◆ **Input material**:
>>>>>
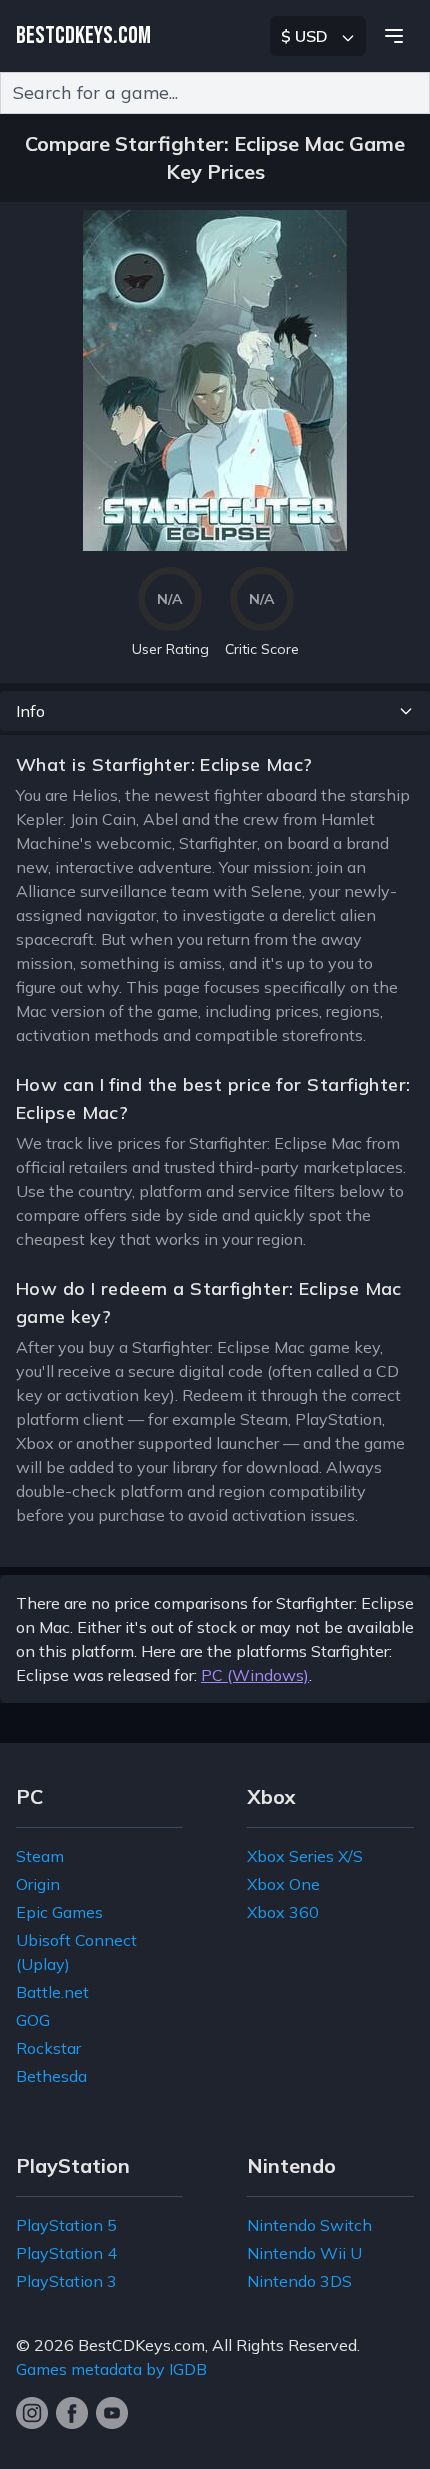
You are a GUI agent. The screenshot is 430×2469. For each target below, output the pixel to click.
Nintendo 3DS (299, 2281)
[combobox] (215, 93)
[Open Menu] (394, 36)
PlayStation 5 (66, 2225)
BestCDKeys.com (141, 2345)
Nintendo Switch (309, 2225)
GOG (33, 2020)
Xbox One (283, 1884)
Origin (38, 1884)
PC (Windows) (255, 1675)
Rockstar (48, 2048)
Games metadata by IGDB (111, 2369)
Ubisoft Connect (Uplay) (76, 1952)
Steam (40, 1856)
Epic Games (59, 1912)
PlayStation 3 (66, 2281)
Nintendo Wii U (304, 2253)
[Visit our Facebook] (72, 2413)
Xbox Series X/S (305, 1856)
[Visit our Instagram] (32, 2413)
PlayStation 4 (66, 2253)
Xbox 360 (283, 1912)
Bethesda (51, 2076)
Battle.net (52, 1992)
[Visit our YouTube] (112, 2413)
<<<<<
◆ **To do**: The preceding entries are to be returned verbatim, with every picture excluded.

◆ **Response**:
You are a GUI agent. The screenshot is 430×2469. For each target below, output the pixel to click.
Nintendo 3DS (299, 2281)
[combobox] (215, 93)
[Open Menu] (394, 36)
PlayStation 5 (66, 2225)
BestCDKeys.com (141, 2345)
Nintendo Switch (309, 2225)
GOG (33, 2020)
Xbox One (283, 1884)
Origin (38, 1884)
PC (Windows) (255, 1675)
Rockstar (48, 2048)
Games metadata by IGDB (111, 2369)
Ubisoft Connect (Uplay) (76, 1952)
Steam (40, 1856)
Epic Games (59, 1912)
PlayStation 3 (66, 2281)
Nintendo Wii U (304, 2253)
[Visit our Facebook] (72, 2413)
Xbox Series X/S (305, 1856)
[Visit our Instagram] (32, 2413)
PlayStation 4 (66, 2253)
Xbox 360 (283, 1912)
Bethesda (51, 2076)
Battle.net (52, 1992)
[Visit our YouTube] (112, 2413)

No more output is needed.